The student information system Infinite Campus has been confirmed as the latest victim of a ShinyHunters extortion campaign, after the group published a dataset tied to a compromised Salesforce account. According to breach notification service Have I Been Pwned (HIBP), which added the incident on June 15, 2026, the leak exposed 137,123 unique email addresses along with associated personal and professional details. The original intrusion dates to March 2026 and follows the now familiar "pay or leak" model the group has deployed against a string of major enterprises.
What Happened
In March 2026, Infinite Campus was targeted in a "pay or leak" extortion operation attributed to ShinyHunters. The attackers gained access through an employee's Salesforce account, exfiltrated data, and then pressured the company to pay before the records were made public. When the demand went unmet, the group followed through and posted the stolen dataset, later listing Infinite Campus on its dark web leak site.
The exposed data was ingested into Have I Been Pwned on June 15, 2026, formally cataloging 137,123 unique email addresses. Infinite Campus has since sent breach notifications to affected parties, confirming that an unnamed unauthorized actor accessed the compromised Salesforce account. The company has sought to frame the exposure as lower severity, noting that much of the leaked content mirrors publicly available school directory information.
What Was Taken
ShinyHunters released a dataset it claims originated from Infinite Campus. Per HIBP, the confirmed data types include:
- Email addresses
- Names
- Usernames
- Job titles
- Employers
- Phone numbers
- Physical addresses
- Support tickets
The headline figure is 137,123 unique email addresses. The records skew heavily toward school staff contact information rather than student data, and Infinite Campus maintains that the majority of the fields constitute directory information commonly published on school websites. Still, the inclusion of support tickets, usernames, and physical addresses raises the practical risk well above what a simple directory scrape would represent.
Why It Matters
This breach lands squarely within a broader wave of ShinyHunters intrusions tied to compromised Salesforce environments. In the past month alone, the group has been connected to incidents at Charter Communications, Kemper Corporation, Ameriprise Financial, 7-Eleven Inc., Woflow Inc., and Vimeo. Infinite Campus is not an isolated event but one node in a coordinated, high volume extortion campaign exploiting third party SaaS access.

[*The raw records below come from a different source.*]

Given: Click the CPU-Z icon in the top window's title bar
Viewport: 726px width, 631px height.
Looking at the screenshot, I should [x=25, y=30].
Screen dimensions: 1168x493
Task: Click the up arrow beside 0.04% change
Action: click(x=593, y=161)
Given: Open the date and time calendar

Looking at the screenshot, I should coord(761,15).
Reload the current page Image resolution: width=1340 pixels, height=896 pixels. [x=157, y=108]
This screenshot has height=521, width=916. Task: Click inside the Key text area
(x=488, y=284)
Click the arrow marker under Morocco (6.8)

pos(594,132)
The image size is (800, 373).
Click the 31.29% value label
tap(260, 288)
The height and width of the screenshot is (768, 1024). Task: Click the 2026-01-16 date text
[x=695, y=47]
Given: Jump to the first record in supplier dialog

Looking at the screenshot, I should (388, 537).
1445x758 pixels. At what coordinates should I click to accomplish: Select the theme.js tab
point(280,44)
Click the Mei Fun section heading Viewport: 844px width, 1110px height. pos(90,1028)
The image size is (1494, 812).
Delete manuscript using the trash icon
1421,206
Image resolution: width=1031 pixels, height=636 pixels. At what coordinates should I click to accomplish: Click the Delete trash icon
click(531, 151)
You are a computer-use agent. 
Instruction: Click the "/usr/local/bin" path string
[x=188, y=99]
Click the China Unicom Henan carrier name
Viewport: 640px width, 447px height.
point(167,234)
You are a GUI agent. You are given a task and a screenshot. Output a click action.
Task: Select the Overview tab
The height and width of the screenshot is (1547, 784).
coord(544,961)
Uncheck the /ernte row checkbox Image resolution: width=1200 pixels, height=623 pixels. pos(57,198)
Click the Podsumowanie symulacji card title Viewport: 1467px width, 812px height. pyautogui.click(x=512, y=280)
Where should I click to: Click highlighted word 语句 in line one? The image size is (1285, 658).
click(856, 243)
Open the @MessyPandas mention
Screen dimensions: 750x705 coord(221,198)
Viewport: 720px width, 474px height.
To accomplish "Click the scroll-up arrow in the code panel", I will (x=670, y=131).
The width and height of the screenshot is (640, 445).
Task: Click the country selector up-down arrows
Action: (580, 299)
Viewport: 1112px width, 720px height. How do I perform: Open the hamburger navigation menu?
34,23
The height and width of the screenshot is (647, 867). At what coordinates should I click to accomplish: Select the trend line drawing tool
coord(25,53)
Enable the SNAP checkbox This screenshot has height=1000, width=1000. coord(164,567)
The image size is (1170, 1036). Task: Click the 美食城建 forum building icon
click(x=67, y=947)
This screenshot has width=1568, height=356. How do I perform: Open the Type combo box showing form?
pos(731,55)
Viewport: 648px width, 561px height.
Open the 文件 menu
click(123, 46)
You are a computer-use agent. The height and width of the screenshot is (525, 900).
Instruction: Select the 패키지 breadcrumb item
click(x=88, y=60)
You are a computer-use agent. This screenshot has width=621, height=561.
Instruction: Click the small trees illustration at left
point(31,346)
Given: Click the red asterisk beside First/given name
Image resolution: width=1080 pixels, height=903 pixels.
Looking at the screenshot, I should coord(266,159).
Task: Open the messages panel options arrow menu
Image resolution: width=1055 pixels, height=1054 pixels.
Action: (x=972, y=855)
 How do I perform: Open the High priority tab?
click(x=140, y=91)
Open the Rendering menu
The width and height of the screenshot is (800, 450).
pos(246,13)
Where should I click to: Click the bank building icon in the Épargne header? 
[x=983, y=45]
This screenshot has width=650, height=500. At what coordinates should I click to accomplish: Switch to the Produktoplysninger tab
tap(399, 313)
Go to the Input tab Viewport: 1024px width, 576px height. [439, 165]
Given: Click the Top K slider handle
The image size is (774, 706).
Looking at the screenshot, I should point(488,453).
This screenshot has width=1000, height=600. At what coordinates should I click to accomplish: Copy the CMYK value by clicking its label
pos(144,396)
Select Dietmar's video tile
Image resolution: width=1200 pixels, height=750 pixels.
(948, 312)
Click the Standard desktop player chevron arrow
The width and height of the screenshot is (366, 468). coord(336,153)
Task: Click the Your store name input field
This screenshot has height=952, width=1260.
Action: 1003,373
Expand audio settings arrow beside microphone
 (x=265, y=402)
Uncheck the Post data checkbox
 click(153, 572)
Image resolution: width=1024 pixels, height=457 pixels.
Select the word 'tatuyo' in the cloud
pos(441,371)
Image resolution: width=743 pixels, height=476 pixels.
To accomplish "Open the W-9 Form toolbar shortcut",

For defenders, the K-12 angle is significant. Infinite Campus underpins student information management for school districts, meaning the exposed staff contacts represent a ready made target list for follow on phishing, business email compromise, and social engineering against education sector institutions that often run lean security programs. Even "directory" data becomes a weapon when paired with usernames and support ticket context that lend credibility to targeted lures.
The Attack Technique
The intrusion vector was a compromised Salesforce account belonging to an Infinite Campus employee. This aligns with ShinyHunters' established playbook of abusing legitimate SaaS credentials and connected platforms rather than exploiting novel software vulnerabilities. Once inside the Salesforce tenant, the actor accessed and exfiltrated stored contact records and support data, then moved to the extortion phase, demanding payment under threat of public disclosure before ultimately leaking the dataset on its dark web infrastructure.
The pattern across the group's recent victims points to credential theft, OAuth abuse, or social engineering targeting Salesforce as the recurring entry point, making identity and SaaS access governance the critical chokepoint.
What Organizations Should Do
- Audit and harden Salesforce access: enforce phishing resistant multi factor authentication, review connected apps and OAuth grants, and revoke unused integrations and stale credentials.
- Monitor for anomalous SaaS activity: watch for unusual bulk data exports, atypical login geographies, and access spikes within Salesforce and similar platforms.
- Treat the leaked staff data as a phishing seed: brief school and district personnel to expect targeted lures referencing real names, job titles, and support history.
- Rotate credentials and reset exposed accounts: force password changes for affected usernames and invalidate active sessions tied to the breach.
- Check exposure via HIBP: have staff and administrators confirm whether their addresses appear in the dataset and apply the guidance in the official Infinite Campus notifications.
- Review third party SaaS risk broadly: extend the same access controls and monitoring to every vendor platform holding directory or contact data, not just Salesforce.